(Data for this exercise begins)

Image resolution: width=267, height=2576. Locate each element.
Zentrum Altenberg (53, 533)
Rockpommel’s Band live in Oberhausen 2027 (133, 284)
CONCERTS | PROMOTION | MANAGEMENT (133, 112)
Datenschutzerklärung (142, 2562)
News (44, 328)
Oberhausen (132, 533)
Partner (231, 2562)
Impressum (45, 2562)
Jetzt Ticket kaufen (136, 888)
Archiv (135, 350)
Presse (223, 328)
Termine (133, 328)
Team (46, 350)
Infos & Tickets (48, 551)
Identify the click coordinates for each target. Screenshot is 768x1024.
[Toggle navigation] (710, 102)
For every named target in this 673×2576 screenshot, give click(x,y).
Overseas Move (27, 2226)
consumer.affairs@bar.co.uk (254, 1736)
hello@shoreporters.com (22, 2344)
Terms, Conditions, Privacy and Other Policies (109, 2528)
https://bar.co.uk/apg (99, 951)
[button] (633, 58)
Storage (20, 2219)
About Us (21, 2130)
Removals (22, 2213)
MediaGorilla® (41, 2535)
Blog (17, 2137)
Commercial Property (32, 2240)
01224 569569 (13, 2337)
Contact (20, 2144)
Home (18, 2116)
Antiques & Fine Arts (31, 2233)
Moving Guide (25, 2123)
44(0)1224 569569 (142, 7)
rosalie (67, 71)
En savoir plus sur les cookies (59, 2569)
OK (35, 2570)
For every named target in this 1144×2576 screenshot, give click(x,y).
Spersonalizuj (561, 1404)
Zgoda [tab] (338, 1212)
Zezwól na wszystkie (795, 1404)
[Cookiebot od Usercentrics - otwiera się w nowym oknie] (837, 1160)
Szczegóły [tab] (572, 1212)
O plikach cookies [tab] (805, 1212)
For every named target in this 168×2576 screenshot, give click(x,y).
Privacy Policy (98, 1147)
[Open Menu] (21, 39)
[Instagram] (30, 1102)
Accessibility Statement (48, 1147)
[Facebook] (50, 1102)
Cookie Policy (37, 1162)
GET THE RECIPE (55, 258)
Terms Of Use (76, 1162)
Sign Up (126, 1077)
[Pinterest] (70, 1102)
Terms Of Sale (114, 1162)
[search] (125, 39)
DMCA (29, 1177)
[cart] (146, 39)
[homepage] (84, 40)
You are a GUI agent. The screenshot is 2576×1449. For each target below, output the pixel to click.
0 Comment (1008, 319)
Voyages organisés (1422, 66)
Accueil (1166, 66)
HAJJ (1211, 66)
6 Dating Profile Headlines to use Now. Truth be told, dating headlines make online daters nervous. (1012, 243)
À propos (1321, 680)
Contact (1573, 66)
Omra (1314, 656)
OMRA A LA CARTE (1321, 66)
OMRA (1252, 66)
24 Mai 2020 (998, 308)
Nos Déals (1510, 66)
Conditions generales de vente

(Data for this exercise ends)

Task to carry out:
The full listing must be retyped precisely, with no line left out.

Solution to this problem:
Image resolution: width=267, height=2576. Locate each element.
Zentrum Altenberg (53, 533)
Rockpommel’s Band live in Oberhausen 2027 (133, 284)
CONCERTS | PROMOTION | MANAGEMENT (133, 112)
Datenschutzerklärung (142, 2562)
News (44, 328)
Oberhausen (132, 533)
Partner (231, 2562)
Impressum (45, 2562)
Jetzt Ticket kaufen (136, 888)
Archiv (135, 350)
Presse (223, 328)
Termine (133, 328)
Team (46, 350)
Infos & Tickets (48, 551)
Identify the click coordinates for each target. Screenshot is 768x1024.
[Toggle navigation] (710, 102)
For every named target in this 673×2576 screenshot, give click(x,y).
Overseas Move (27, 2226)
consumer.affairs@bar.co.uk (254, 1736)
hello@shoreporters.com (22, 2344)
Terms, Conditions, Privacy and Other Policies (109, 2528)
https://bar.co.uk/apg (99, 951)
[button] (633, 58)
Storage (20, 2219)
About Us (21, 2130)
Removals (22, 2213)
MediaGorilla® (41, 2535)
Blog (17, 2137)
Commercial Property (32, 2240)
01224 569569 (13, 2337)
Contact (20, 2144)
Home (18, 2116)
Antiques & Fine Arts (31, 2233)
Moving Guide (25, 2123)
44(0)1224 569569 (142, 7)
rosalie (67, 71)
En savoir plus sur les cookies (59, 2569)
OK (35, 2570)
For every named target in this 1144×2576 screenshot, give click(x,y).
Spersonalizuj (561, 1404)
Zgoda [tab] (338, 1212)
Zezwól na wszystkie (795, 1404)
[Cookiebot od Usercentrics - otwiera się w nowym oknie] (837, 1160)
Szczegóły [tab] (572, 1212)
O plikach cookies [tab] (805, 1212)
For every named target in this 168×2576 screenshot, give click(x,y).
Privacy Policy (98, 1147)
[Open Menu] (21, 39)
[Instagram] (30, 1102)
Accessibility Statement (48, 1147)
[Facebook] (50, 1102)
Cookie Policy (37, 1162)
GET THE RECIPE (55, 258)
Terms Of Use (76, 1162)
Sign Up (126, 1077)
[Pinterest] (70, 1102)
Terms Of Sale (114, 1162)
[search] (125, 39)
DMCA (29, 1177)
[cart] (146, 39)
[homepage] (84, 40)
You are a GUI agent. The screenshot is 2576×1449. For each target below, output the pixel to click.
0 Comment (1008, 319)
Voyages organisés (1422, 66)
Accueil (1166, 66)
HAJJ (1211, 66)
6 Dating Profile Headlines to use Now. Truth be told, dating headlines make online daters nervous. (1012, 243)
À propos (1321, 680)
Contact (1573, 66)
Omra (1314, 656)
OMRA A LA CARTE (1321, 66)
OMRA (1252, 66)
24 Mai 2020 (998, 308)
Nos Déals (1510, 66)
Conditions generales de vente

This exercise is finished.